EXERCISE INPUT:
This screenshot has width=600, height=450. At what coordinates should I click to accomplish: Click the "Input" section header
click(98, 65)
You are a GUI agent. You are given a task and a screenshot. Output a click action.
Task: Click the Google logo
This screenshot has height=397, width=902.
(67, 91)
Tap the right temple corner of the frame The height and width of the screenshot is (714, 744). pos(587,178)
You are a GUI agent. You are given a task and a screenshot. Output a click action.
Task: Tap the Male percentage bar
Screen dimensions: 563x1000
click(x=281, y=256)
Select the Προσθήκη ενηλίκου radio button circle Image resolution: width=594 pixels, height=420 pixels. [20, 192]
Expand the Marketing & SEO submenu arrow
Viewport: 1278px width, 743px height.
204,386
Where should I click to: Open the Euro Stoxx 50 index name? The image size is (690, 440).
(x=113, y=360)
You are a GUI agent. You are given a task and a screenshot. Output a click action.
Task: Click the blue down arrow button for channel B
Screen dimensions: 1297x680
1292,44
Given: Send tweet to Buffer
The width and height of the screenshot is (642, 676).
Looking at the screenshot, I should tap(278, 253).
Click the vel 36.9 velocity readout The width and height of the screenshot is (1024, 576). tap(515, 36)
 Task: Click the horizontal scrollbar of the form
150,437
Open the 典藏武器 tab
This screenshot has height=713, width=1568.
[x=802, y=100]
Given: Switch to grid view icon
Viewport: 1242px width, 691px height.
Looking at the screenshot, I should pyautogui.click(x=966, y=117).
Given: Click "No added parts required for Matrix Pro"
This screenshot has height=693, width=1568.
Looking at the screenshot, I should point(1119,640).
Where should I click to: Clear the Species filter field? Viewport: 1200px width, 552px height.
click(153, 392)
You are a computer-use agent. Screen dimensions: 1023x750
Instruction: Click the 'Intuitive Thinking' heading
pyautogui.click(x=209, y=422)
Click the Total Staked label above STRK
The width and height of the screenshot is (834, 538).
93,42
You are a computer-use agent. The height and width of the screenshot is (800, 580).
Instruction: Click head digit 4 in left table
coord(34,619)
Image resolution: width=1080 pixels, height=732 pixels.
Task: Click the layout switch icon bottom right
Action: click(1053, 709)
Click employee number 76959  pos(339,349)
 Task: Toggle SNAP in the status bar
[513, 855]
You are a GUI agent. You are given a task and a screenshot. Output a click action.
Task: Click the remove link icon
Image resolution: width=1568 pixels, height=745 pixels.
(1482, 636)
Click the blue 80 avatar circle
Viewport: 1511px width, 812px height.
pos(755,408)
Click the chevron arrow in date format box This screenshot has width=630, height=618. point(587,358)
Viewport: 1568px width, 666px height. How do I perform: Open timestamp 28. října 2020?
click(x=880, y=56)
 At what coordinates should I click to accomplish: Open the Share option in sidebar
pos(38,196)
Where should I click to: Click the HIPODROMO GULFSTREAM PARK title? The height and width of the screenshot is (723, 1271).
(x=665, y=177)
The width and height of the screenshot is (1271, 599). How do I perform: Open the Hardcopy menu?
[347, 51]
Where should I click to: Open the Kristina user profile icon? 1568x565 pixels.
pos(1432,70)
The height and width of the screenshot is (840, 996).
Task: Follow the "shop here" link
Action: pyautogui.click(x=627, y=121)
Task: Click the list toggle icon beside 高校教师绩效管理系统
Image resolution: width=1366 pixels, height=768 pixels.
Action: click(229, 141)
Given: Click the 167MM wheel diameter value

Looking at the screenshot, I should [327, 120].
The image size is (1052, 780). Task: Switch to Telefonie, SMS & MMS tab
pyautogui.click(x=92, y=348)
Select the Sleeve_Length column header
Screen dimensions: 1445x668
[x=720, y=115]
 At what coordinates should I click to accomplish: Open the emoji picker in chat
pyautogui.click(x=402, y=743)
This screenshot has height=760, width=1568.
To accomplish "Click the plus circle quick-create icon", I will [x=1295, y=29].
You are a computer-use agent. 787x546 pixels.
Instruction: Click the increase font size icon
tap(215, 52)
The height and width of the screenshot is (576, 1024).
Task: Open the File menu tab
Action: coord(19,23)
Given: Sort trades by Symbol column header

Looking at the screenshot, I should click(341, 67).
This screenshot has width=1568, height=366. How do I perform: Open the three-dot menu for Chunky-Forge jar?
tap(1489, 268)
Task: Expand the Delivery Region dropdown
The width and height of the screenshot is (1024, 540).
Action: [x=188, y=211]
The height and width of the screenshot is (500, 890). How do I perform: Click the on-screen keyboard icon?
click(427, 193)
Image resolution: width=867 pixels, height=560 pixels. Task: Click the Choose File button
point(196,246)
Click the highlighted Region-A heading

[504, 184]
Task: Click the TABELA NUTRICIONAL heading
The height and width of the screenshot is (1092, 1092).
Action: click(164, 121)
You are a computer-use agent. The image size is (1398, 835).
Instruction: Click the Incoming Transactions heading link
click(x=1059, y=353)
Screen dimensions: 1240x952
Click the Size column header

ASSIGNMENT: Report each line in the preceding entries that holds the string "computer".

PROBLEM SOLUTION:
You are a computer-use agent. Screen dimensions: 1023x750
You are a computer-use agent. The height and width of the screenshot is (800, 580).
You are a computer-use agent. 787x546 pixels.
You are a computer-use agent. The image size is (1398, 835).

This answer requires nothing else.